Google announced last Friday that its search engine will highlight structured data in order to provide direct, factual answers to search queries instead of merely pointing the user to a site that may contain the answer. If this all sounds familiar, it's because Microsoft introduced the same feature when it rolled out its Bing search engine.
In fact, Microsoft was promoting the "get your answers right there in your search results" capability as a major differentiator between Bing and Google. The company even went so far as to claim Bing is a "decision" engine -- as opposed to a mere search engine -- because of this capability. So now here comes Google, looking to steal Microsoft's thunder.
[ This is the latest development in the ongoing Google-Microsoft battle. ]

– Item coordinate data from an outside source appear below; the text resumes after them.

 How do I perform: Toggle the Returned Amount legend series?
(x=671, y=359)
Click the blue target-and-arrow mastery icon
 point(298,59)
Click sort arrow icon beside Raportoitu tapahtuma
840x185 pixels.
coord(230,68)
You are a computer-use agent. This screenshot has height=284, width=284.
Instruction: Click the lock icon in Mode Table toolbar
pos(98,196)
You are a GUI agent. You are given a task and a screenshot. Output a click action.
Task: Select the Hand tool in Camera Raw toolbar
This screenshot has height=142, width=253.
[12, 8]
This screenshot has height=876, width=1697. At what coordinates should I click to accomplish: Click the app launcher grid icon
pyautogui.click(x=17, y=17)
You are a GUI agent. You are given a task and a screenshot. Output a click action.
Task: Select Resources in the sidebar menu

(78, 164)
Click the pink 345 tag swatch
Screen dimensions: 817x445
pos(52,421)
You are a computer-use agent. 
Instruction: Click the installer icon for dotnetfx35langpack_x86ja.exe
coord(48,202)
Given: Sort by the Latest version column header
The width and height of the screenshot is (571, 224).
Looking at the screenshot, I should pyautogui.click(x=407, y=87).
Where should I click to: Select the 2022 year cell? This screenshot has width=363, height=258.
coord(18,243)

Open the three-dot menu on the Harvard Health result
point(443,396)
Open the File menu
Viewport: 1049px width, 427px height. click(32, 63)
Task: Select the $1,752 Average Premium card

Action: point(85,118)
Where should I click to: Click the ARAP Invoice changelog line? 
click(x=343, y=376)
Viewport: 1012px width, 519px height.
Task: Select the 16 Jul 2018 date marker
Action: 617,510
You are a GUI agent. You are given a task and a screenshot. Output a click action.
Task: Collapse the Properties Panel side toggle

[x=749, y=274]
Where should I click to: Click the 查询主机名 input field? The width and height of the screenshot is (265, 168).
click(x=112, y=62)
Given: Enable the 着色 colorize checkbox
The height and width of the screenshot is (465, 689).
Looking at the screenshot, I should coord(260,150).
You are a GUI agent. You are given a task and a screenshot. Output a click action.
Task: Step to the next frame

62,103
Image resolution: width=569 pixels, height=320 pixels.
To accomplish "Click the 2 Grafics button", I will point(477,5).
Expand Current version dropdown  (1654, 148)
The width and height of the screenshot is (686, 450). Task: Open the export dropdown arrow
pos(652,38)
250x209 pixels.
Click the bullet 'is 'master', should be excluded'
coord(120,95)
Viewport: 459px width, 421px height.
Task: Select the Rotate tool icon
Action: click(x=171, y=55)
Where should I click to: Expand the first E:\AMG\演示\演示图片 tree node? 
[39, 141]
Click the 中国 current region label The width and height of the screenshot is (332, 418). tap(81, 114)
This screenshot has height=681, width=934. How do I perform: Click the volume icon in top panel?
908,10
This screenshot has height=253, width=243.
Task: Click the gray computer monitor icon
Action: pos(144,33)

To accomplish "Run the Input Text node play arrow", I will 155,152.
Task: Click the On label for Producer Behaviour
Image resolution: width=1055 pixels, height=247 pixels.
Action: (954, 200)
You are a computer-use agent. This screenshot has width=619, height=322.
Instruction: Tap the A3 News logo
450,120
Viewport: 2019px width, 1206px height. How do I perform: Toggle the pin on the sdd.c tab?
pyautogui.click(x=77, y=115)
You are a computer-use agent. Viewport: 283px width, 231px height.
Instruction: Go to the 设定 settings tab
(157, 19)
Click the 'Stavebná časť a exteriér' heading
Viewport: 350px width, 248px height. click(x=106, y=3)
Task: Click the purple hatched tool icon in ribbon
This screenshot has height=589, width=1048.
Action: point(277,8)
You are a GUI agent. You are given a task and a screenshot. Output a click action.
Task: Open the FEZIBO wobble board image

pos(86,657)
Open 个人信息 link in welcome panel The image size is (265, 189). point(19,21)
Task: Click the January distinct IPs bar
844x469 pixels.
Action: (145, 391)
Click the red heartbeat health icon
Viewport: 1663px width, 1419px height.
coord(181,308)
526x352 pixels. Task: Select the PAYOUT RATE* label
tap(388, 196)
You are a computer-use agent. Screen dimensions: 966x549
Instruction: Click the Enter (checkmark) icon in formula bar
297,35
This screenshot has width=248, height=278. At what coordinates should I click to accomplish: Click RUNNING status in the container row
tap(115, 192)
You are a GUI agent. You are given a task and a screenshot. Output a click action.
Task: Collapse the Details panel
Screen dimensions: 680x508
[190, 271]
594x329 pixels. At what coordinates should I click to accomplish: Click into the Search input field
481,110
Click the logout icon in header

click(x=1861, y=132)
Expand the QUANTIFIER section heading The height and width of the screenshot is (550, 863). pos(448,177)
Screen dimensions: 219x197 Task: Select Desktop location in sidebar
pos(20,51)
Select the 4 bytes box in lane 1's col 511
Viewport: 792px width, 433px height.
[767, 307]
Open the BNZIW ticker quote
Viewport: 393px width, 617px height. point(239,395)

However these search engine wars play out, this is a good development for users. As Google points out in its announcement, a good deal of data on the Web is unstructured, which means computers can have a hard time interpreting it. Because of this, search results won't necessarily give users quite what they're looking for -- the key words are there, but the result itself might not be relevant.
Google's remedy is what the company calls answer highlighting. If a user searches for a question or enters a search string that has a factual answer, such as "Gettysburg Address date," Google will boldface the answer right there in the search results, meaning you won't have to click various search results and scan those pages to find the answer.
In other words, Google is trying to out-Bing Bing.